49
49
Вводя понятие момента всеединства, который вместе с тем есть момент развития, мы установили различие между моментами-индивидуальностями и моментами-качествованиями (§§ 12, 19). Частным случаем момента-качествования будет «период развития». Период развития – специфически качествующий момент всеединства как такового, в его, момента, отнесенности к другим моментам. Цель всякого момента в становлении его всеединством и в становлении всеединства им в его неповторимой, единственной и абсолютной качественности. Поэтому и цель исторического познания, которое может быть лишь самопознанием какого-нибудь момента (§§ 32, 33), заключается в том, чтобы весь развивающийся субъект познавательно выразился как данный момент. Сколько моментов, столько и аспектов или концепций исторического развития. И в данный момент его – в данную эпоху и в данной хотя бы самой ограниченной среде у каждого историка своя концепция всемирной истории, хотя далеко не всякий историк уясняет себе и другим ее своеобразие (§ 10).
Самого беглого знакомства с историографией достаточно для подтверждения высказанных сейчас мыслей. Найдется ли два историка, живущих в одну и ту же эпоху, принадлежащих к одной и той же школе, которые бы одинаково понимали и изображали развитие человечества, одинаково оценивали разные стороны жизни, с равным вниманием их изучали? Конечно, я говорю не о бездарных профессионалах, не о людях шаблона и схемы. И глубокое непонимание существа истории кроется за убеждением, что развитие историографии представляет собой своего рода интегральный процесс, в котором что-то раз навсегда устанавливается и последующие историки возводят новые этажи на уже построенных. Новая эпоха раскрывает в историческом процессе нечто новое, ей «родственное», – себя самое. Талант историка сказывается всегда в своеобразной, ему лишь свойственной концепции истории, потенциально, а иногда – и актуально всеобщей, в неумении и неспособности повторять чужие слова. Мы ждем от историка не фактов, в добывании которых видят свою высшую цель только не умеющие исторически мыслить профессионалы, без устали роющиеся в архивах (§ 41). Мы ждем от него умственной работы – нового понимания и освещения. Ничего подобного не ожидаем мы от естественника, поскольку дело не касается областей науки, граничащих с философией, ибо философ ценен тоже не перепевами старого, а новою интуицией.

**ЗАДАНИЕ**
Чего, согласно тексту об историческом познании, мы ждем от историка вместо фактов?

**ИСХОДНЫЕ ДАННЫЕ**
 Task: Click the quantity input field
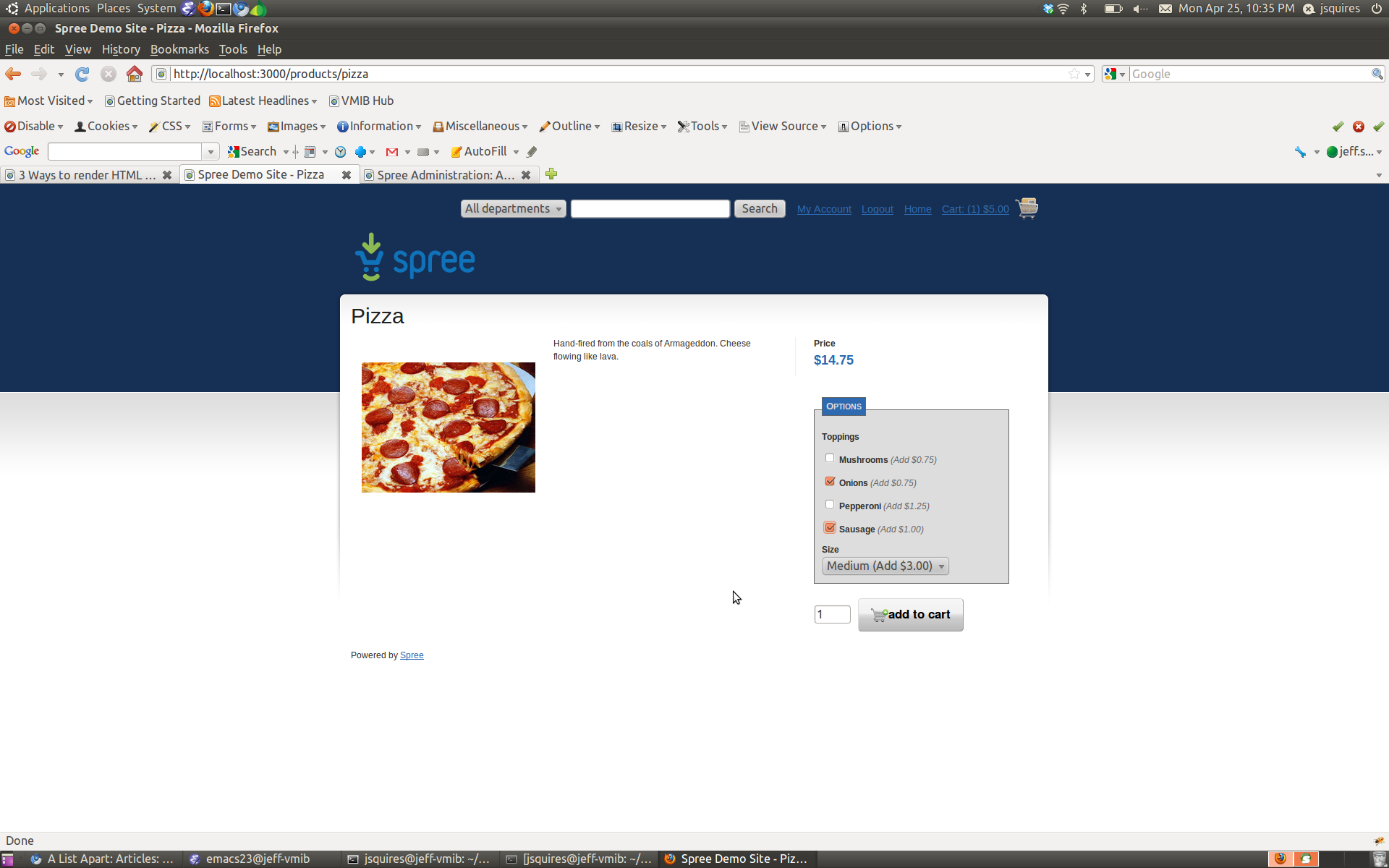[831, 614]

**ОТВЕТ К ЗАДАНИЮ**
Умственной работы, то есть нового понимания и освещения.